• **AUSZUG ZUM LESEN**
Eine traurige Bilanz

„Es ist bereits fünf Minuten nach 12, ein starkes soziales Netz ist das, was unsere Gesellschaft jetzt mehr denn je braucht", so Wohlgemuth. Die Tiroler Gewerkschaften GPA, GÖD, younion_Die Daseinsgewerkschaft und vida setzten mit einer plakativen Aktion um 5 nach 12 Uhr am Tiroler Landhausplatz ein Zeichen für Beschäftigte im Pflegebereich.
Zusammen mit verschiedenen VertreterInnen der Branche hat die Gewerkschaft ein Forderungspapier erarbeitet. Das erklärte Ziel dieser Aktion ist es, mithilfe besserer Rahmenbedingungen die Belastungen für Beschäftigte zu minimieren und auf lange Sicht das Arbeitsfeld der Pflege attraktiver zu gestalten.

• **AUSGANGSMATERIAL**

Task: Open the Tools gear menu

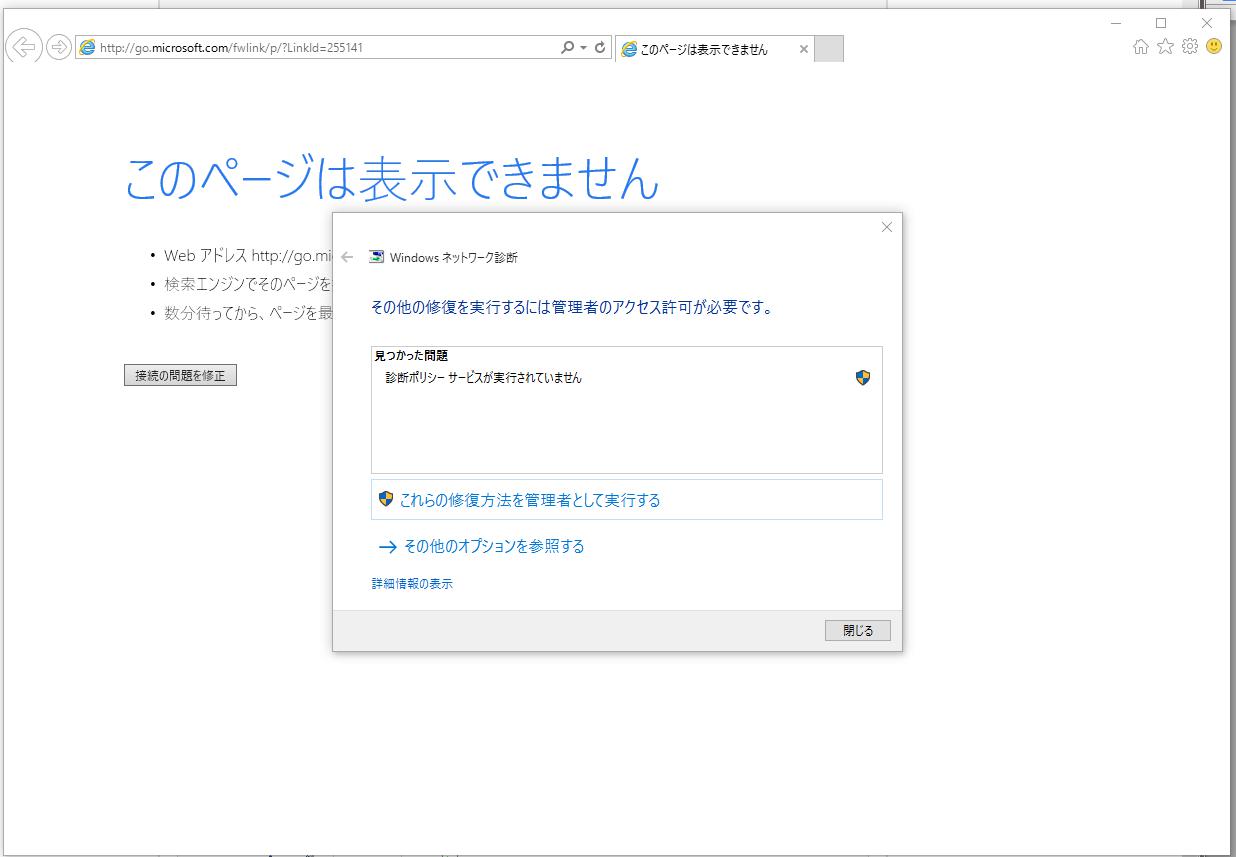Action: pyautogui.click(x=1189, y=46)
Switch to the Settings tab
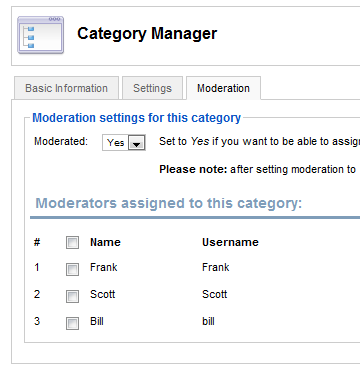Image resolution: width=360 pixels, height=368 pixels. coord(152,88)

• **DEINE AUFGABE**
Stimmen diese Aussagen mit dem Auszug über die Gewerkschaftsaktion überein? Antworte zu jeder mit Ja oder Nein und zitiere die entscheidenden Worte aus dem Auszug wörtlich.
1. Die Aktion fand am Tiroler Landhausplatz statt.
2. Die Gewerkschaft hat das Forderungspapier allein erarbeitet.
3. Ein Ziel ist, die Pflege als Arbeitsfeld langfristig attraktiver zu machen.
Die Daten spielen hier keine Rolle.

• **ERGEBNIS**
1. Ja: „am Tiroler Landhausplatz“
2. Nein: „Zusammen mit verschiedenen VertreterInnen der Branche hat die Gewerkschaft ein Forderungspapier erarbeitet.“
3. Ja: „auf lange Sicht das Arbeitsfeld der Pflege attraktiver zu gestalten“